Welcome to the exciting dirigibles era of AI
Notes for navigating large language models and beyond...
Consider the dates of these two historical events:
1903: Wright brothers invented the airplane
1919: First non-stop transatlantic airplane fight.
Now try guessing this: In which year did the Hindenburg accident happen?
Many are surprised to know that it happened in 1937, more than 30 years after heavier-than-air flight was invented!
Of course it is well known that balloons and airships based on hot air, hydrogen, and helium existed before airplanes. But did you know that “For the first thirty years of the twentieth century airships were viewed as a more robust means of transportation than the airplane, consistently surpassing them in range, flight duration, and load-carrying capacity.”? (From the preface of When Giants Ruled the Sky)
A similar situation exists in AI today. The exciting success and rapid progress of large language models in partially, but usefully and impressively, solving many language processing tasks has triggered the thinking that human-like general intelligence can be attained by just scaling up the underlying technology. However, the story of aeronautics should offer us caution: Although scaling to bigger sizes was all that was needed to make balloons carry heavier cargo and fly for longer durations, those advances, while exciting and useful, were on a different path from the airplanes of today.
A clarification is warranted up front: I do think large language models are exciting and useful. OpenAI took a big risk and did marvelous research & engineering to show the world the promise of this, and I’m happy with the success and attention they are getting. I also think many insights can be learned from studying transformer architectures. The point of this article is not to deflate (and I don’t think I’ll be successful in doing so even if that was the intention) excitement around LLMs, but only to add perspective in the context of the longer term goal of human-like general intelligence. I also want to offer hope for people who might want to think differently, while keeping in mind the cost of what they might miss out on, without taking away from the excitement of the moment.

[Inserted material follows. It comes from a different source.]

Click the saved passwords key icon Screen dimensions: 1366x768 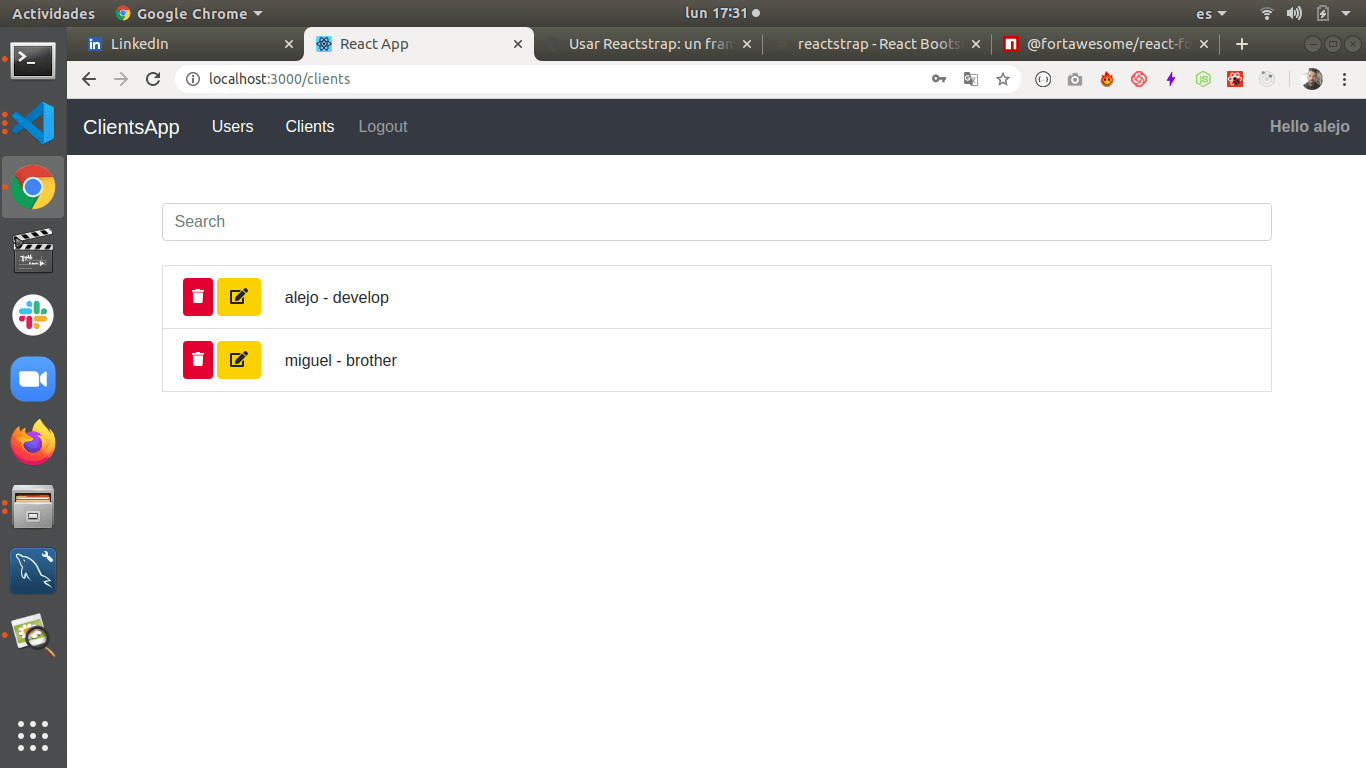coord(938,79)
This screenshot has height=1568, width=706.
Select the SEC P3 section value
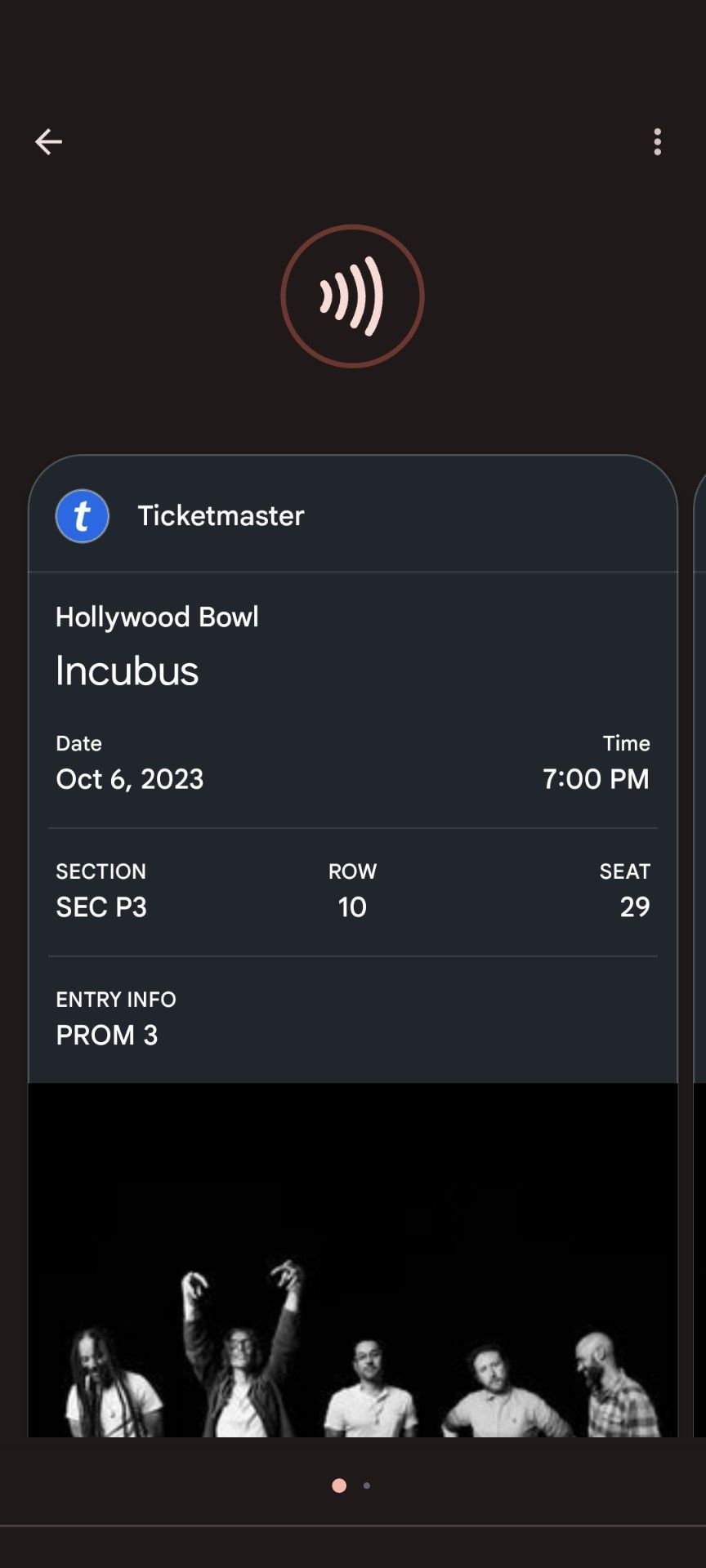coord(101,907)
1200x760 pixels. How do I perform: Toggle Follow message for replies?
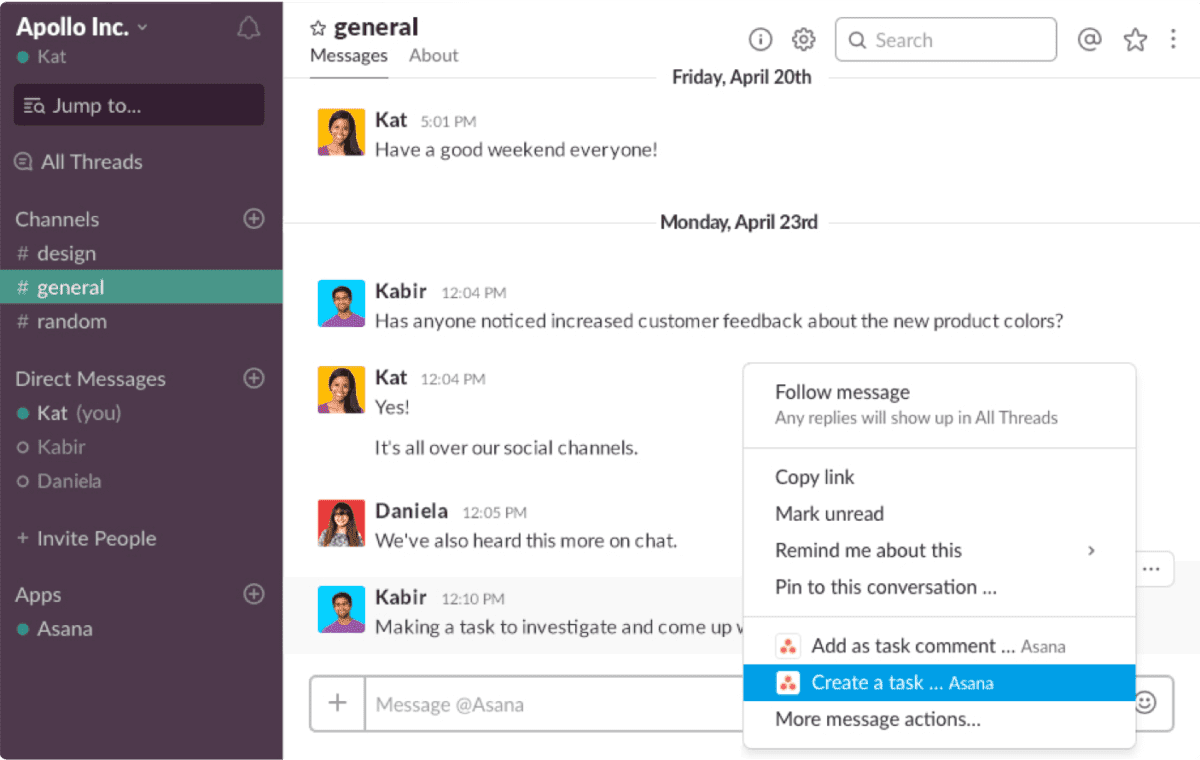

Different ways to fly. Different ways to solve human-like tasks
If flight is defined as traveling through air from locations A to B, there are different ways to fly. Catapulting is one. Ballooning is another. Neither are based on how birds fly.
Even before heavier-than-air flights were invented, balloons were very popular, and used extensively. This is because figuring out the principles of heavier-than-air flight was a much harder task — it was just very hard to keep an object that is heavier than air controllably up in the air for a long time. Balloons avoided this problem altogether because they were lighter than air. The success of balloon-builders over people trying to experiment with heavier than air flight was so thorough that a New York Times article in 1903 declared that any attempt at flying other than using balloons is unlikely to succeed in a million years, just two months before the Wright brothers achievement!
In the backdrop of pessimism surrounding heavier-than-air flights in the early 1900’s balloons offered this exciting possibility: Without having to figure out the principles of aerodynamics, we can build machines that travel through air and make them carry heavier payloads and go further distances simply by building them bigger.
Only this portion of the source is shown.